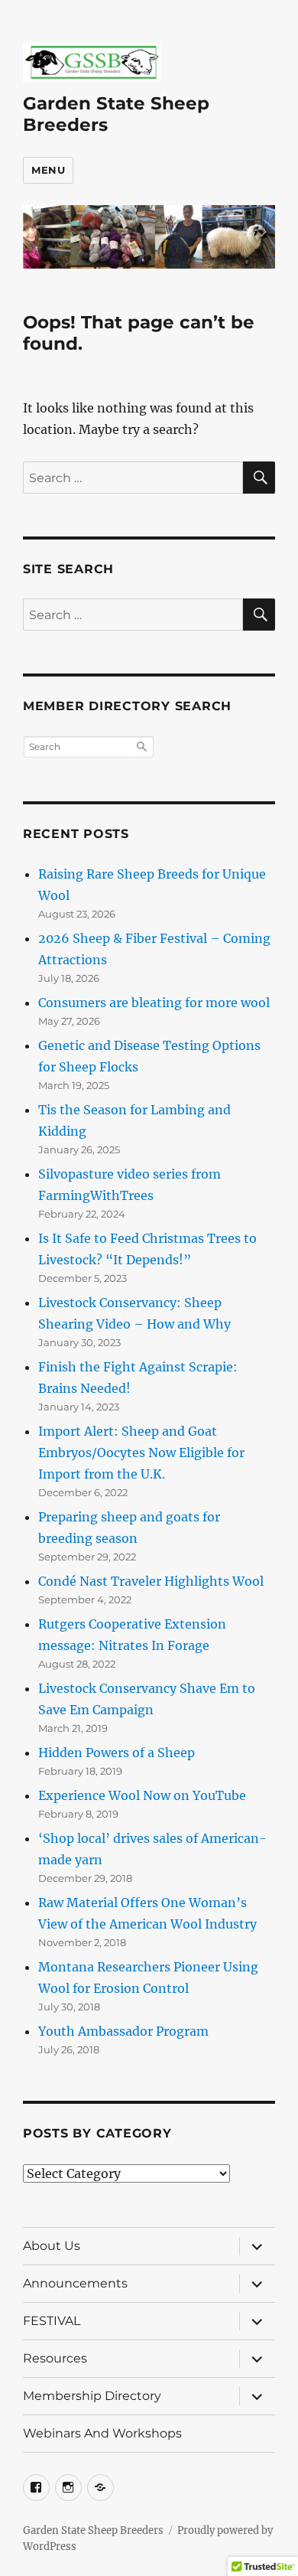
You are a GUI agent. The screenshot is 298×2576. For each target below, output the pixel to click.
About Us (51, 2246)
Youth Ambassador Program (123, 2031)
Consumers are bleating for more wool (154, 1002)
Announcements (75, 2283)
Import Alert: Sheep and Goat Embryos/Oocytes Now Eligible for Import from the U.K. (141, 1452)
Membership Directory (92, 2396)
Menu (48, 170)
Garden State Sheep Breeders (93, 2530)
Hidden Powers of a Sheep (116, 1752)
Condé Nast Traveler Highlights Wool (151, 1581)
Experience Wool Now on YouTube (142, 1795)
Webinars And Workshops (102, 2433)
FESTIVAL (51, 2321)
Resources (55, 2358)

= = = =

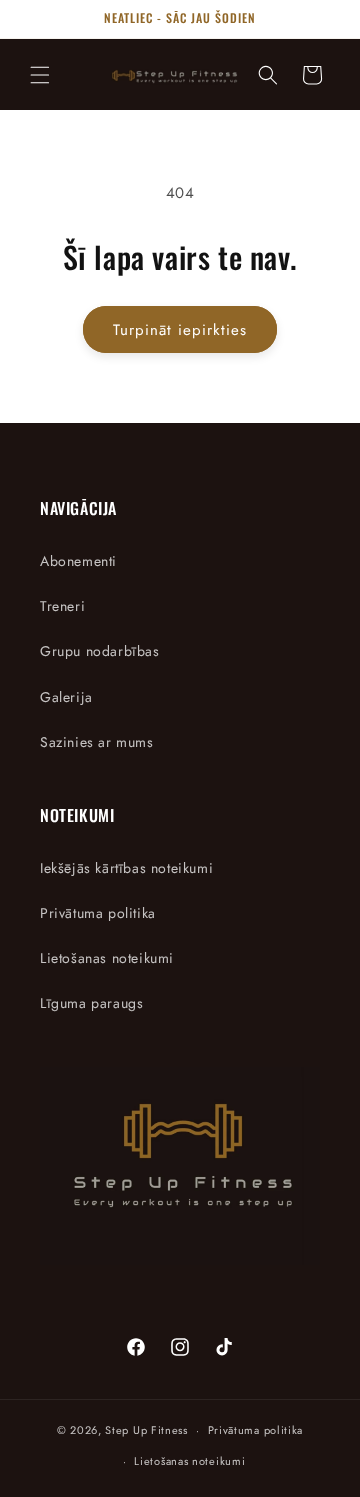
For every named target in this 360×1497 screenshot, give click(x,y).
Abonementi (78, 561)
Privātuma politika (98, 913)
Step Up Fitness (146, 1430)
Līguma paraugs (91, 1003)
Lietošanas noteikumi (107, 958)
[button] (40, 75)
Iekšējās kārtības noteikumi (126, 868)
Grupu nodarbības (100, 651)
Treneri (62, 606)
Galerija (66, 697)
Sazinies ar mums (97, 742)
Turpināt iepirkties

= = = =

▶ _Exercise aim_
Your answer should consist of the lines from the line with "[button] (40, 75)" to the line with "Turpināt iepirkties" above, repeated exactly, both ends included.

▶ _Written reply_
[button] (40, 75)
Iekšējās kārtības noteikumi (126, 868)
Grupu nodarbības (100, 651)
Treneri (62, 606)
Galerija (66, 697)
Sazinies ar mums (97, 742)
Turpināt iepirkties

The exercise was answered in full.